Our interpreter nudges Rick and me down the hall into another room, this one radiant in its cleanliness and color and aura of hope, all elements conspicuously missing from the rest of the baby house. Without warning a thick-bodied woman appears with Sergey and carries him to the center of a little play area filled with toys and places him on the floor, the floor itself a flimsy ancient carpet that looks much like a giant board game, one that involves trains, train tracks, train stations and the like. Sergey is sitting squarely in the middle of the tracks but doesn’t notice, or if he does, he appears happy to find himself at the center of things. The director casts a frown at us. We have an hour with him and we’d better get to it while she tracks down Dmitry, or at least that’s what she means if not exactly what she says. I sit on the carpet next to Sergey, a fourteen-month-old cutie in his red-and-white striped outfit, and I brush his blond hair with my hand and glance from Rick to the interpreter to the backside of the director marching away, hopefully toward my other boy.
Sergey sits next to me, inhaling giant breaths through his nose as if breathing me in. I speak to him and make soft little cooing noises. Rick kneels beside us and takes Sergey’s arm and strokes it. I show him the teddy bear, wriggle it to get his attention, and then I place it in his lap and let go. Sergey watches me, ignoring the bear at first, then leans his little head forward and smells it and wraps a skinny arm around its body and squeezes and squeezes.

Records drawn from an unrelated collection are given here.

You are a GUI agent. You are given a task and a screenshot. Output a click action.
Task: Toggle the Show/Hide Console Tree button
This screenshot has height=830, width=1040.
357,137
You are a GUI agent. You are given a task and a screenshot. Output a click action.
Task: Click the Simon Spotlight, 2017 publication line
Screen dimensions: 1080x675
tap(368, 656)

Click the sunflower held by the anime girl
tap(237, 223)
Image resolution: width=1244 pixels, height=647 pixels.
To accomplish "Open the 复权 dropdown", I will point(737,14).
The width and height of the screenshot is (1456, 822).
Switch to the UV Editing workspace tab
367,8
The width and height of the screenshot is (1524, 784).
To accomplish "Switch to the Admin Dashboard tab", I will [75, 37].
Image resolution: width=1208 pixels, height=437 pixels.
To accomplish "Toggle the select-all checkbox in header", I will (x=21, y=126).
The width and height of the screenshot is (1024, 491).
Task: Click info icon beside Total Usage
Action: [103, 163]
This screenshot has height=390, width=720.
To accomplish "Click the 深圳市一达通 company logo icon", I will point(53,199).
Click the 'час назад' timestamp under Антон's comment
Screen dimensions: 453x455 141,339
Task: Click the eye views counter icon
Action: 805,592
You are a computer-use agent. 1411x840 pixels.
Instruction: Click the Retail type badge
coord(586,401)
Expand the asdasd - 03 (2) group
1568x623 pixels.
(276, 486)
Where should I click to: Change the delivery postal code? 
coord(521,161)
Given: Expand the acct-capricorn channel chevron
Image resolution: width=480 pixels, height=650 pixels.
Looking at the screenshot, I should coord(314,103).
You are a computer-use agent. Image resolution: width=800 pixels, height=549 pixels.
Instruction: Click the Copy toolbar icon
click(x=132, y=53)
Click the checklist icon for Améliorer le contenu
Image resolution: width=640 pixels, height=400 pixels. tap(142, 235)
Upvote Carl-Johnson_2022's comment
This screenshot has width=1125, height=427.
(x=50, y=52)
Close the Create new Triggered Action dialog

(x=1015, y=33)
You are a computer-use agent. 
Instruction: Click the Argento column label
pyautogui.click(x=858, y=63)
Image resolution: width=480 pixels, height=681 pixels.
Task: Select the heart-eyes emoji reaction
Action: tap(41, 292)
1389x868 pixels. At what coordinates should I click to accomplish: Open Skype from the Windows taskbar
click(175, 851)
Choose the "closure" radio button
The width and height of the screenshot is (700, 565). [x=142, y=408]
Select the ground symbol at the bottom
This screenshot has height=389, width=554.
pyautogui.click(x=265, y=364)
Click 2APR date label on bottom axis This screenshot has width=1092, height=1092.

There is more whispering off in the hallway and Dmitry finally appears, a tiny body cradled in a woman’s hefty arms. Compared to Sergey, Dmitry is a mess. Our order for two babies has apparently gotten waylaid, and as a rush job Dmitry hasn’t been properly prepared. He looks as if he’s been plucked from a box of mischievous babies, shaken and lightly dusted like you might a blouse you hadn’t worn in a while, and handed over. He isn’t dirty exactly, but he isn’t as spruced up and prepped as Sergey, as if the kids are only buffed, polished, and put on display when the adoptive parents show up for a test drive. He has red bumps all over his face from what I hope is only spiteful mosquitoes and nothing more serious. The bites, if that’s what they are, have been treated with something blue and pasty dabbed over the red. My little Dmitry is polka-dotted in baby blue and rose-red and, given his sallow skin, the combination isn’t at all pretty.
That, and he is wailing in one long, noisy, burst of anger, pain, or I don’t know what.
Everyone vanishes. It’s just Sergey and Dmitry and Rick and me off in one corner of the play area, our little family parked on the floor of a baby house in Novokuznetsk staring at each other.